By no means am I a Tai Chi expert. I can barely do many of the movements and poses without following the video. But, I can see a value for those of us who are getting less limber and having occasional balance issues. Even if the only positive is slowing down and breathing deeply, learning a bit about this ancient form of self defense that has evolved into a form of exercise may be worth your exploring.
Qi Gong and Tai Chi Postures
I started with Qi Gong, a series of breath and energy movements to still the mind and loosen up. Try as I might I couldn't relate to some of mystical meaning supposedly occurring during the exercises. Seeing the radiant light glowing from the energy downpour, sending energy to the vital energy centers or deepening the root connection through the feet is a bit much for me.
But, the slow stretching of the arms over the head or the pushing of the hands downward or reaching for the skies forced me to concentrate on what I was doing and empty my mind of most other thoughts (not all, but many!). It is all done so slowly that it is tough to get these moves wrong.

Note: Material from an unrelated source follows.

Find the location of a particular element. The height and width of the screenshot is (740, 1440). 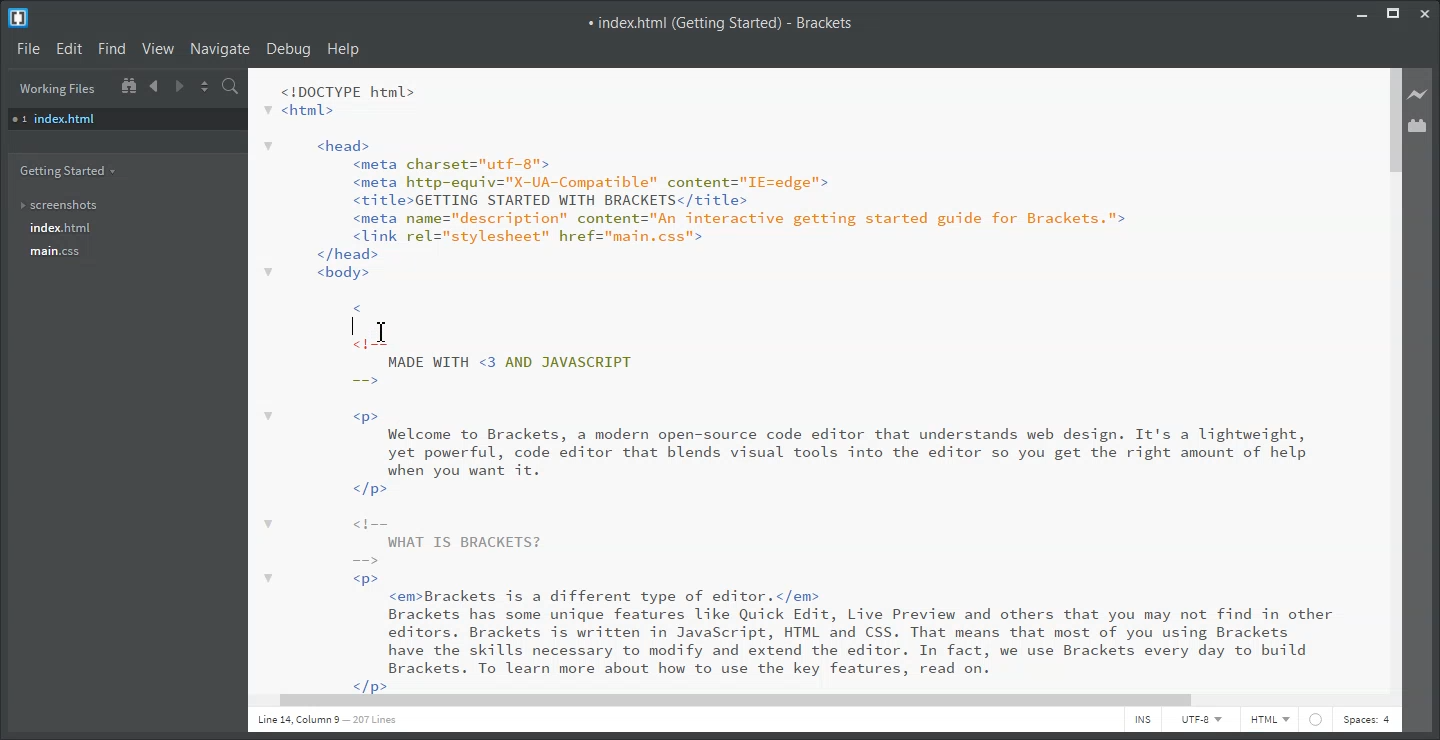

Navigate Forwards is located at coordinates (180, 86).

Next are Tai Chi Postures, like Lifting Hands, which actually takes six different steps, Ward Off Left and Right, or Guard the Temple and Push with Duck's Beak. They are not easy because there is a lot to remember. To someone new the movements look simple. Not true. Often hands, hips, toes, heels, and legs are involved in different orders and in different ways. The overall look is as if someone is twisting or lifting various body parts in very slow motion.

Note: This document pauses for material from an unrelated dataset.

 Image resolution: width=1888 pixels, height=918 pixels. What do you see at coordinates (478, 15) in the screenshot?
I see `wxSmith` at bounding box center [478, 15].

It is a little difficult to understand how such deliberate movement can have many health benefits. But, organizations as prestigious as the Mayo Clinic and the Harvard Health Foundation agree that Tai Chi's benefits are real. In addition to stress reduction, this meditation in motion form of exercise is also given credit for helping flexibility and balance. It puts very little stress on muscles and joints, is low impact, requires no equipment, can be done inside or out, alone or as part of a group.
Tai Chi Resources
A web site, 12 Health benefits Of Tai Chi for Seniors, may be the best place to easily review the health benefits for us older folks. Because it is non competitive and can be done alone until you are more comfortable with the various moves and poses, there are few barriers to you giving Tai Chi a try.

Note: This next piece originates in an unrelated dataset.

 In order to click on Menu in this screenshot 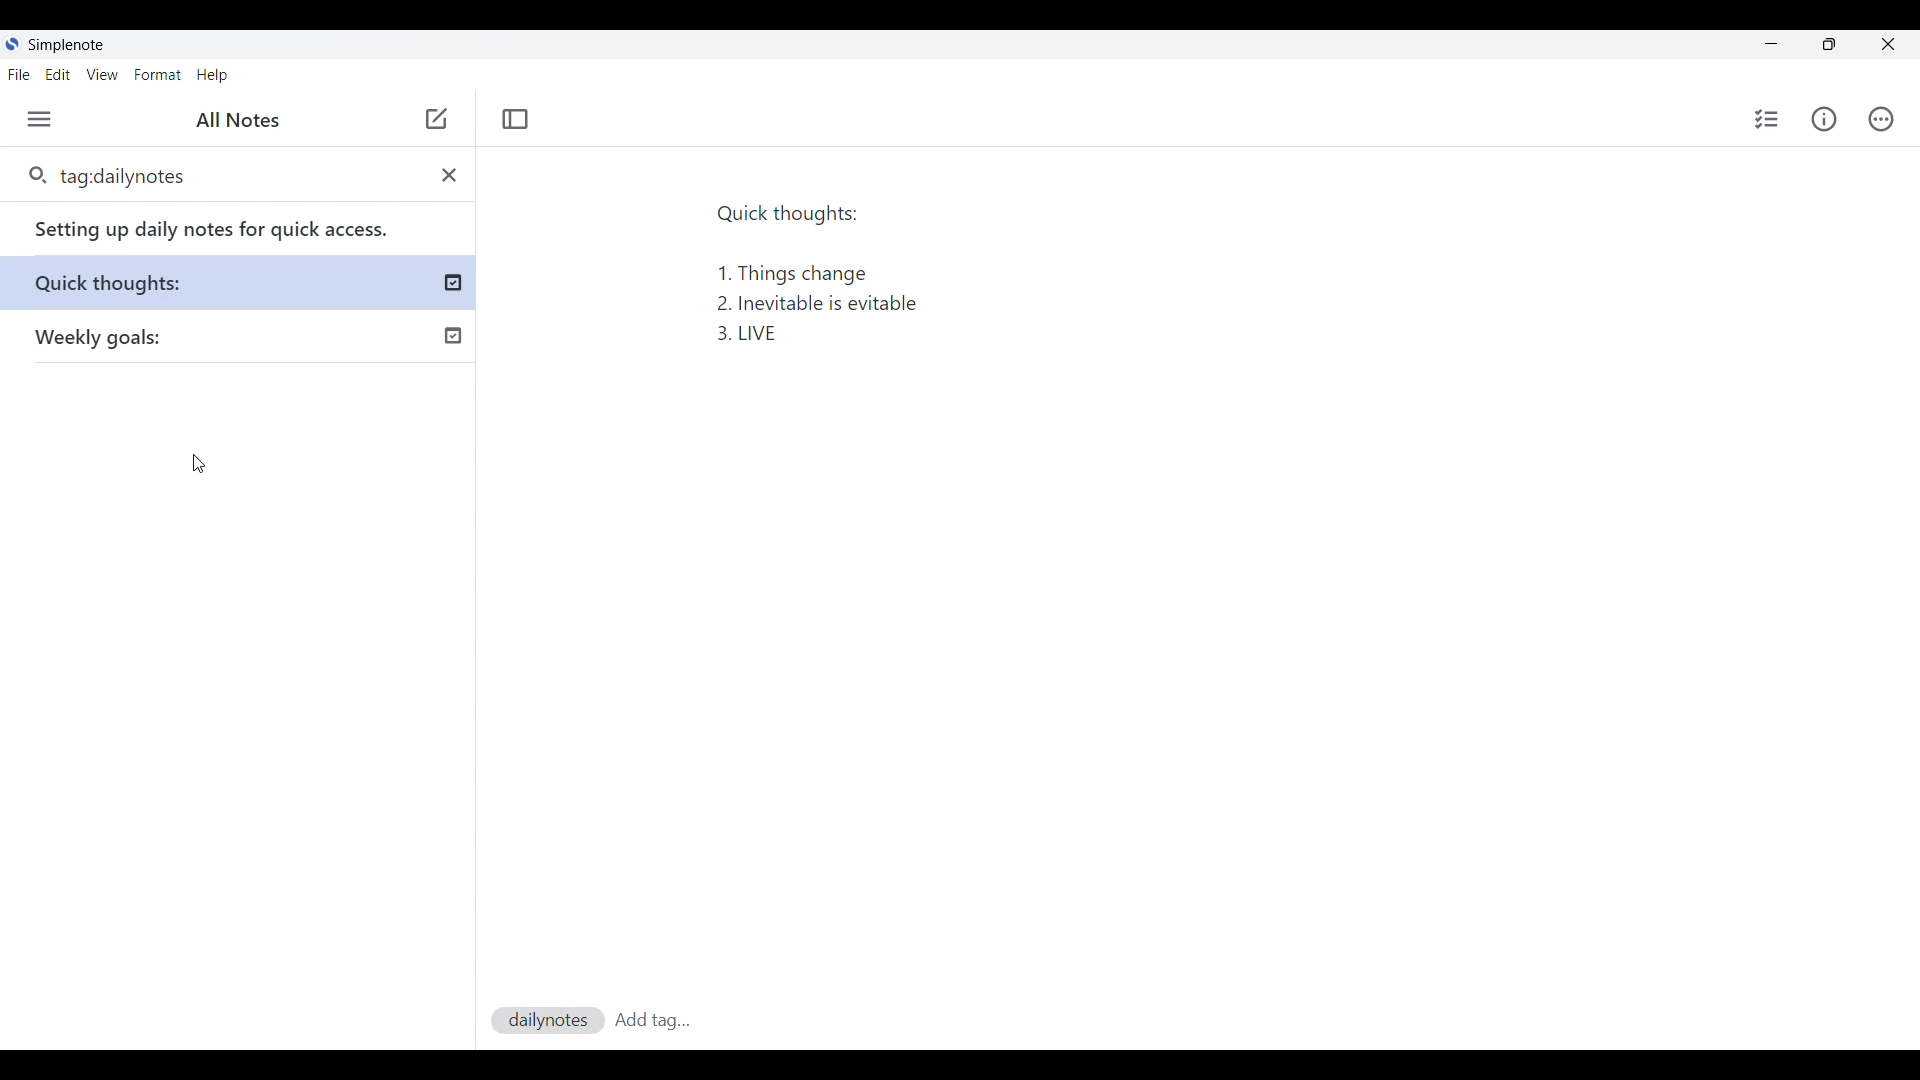, I will do `click(39, 119)`.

I found this sample of a Tai Chi course on YouTube. While this isn't the beginners course I used, the approach is similar. Starting at the 6:20 mark, Dr.Lam begins a lesson on the first slow movements for someone brand new to Tai Chi.
Frankly, whether I keep going with Tai Chi is an open question. I'd love to hear from anyone who practices Tai Chi. Has it been good for you, or really hasn't proven to provide many health benefits? Please share your experiences and thoughts while I go form a Duck's Beak with my hands.